RECORD EXCERPTS ▸
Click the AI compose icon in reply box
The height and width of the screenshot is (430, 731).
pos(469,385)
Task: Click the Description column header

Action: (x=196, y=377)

YOUR ASSIGNMENT ▸ All the entries above need to be repeated word for word.

SOLUTION TO THIS PROBLEM ▸
Click the AI compose icon in reply box
The height and width of the screenshot is (430, 731).
pos(469,385)
Task: Click the Description column header

Action: (x=196, y=377)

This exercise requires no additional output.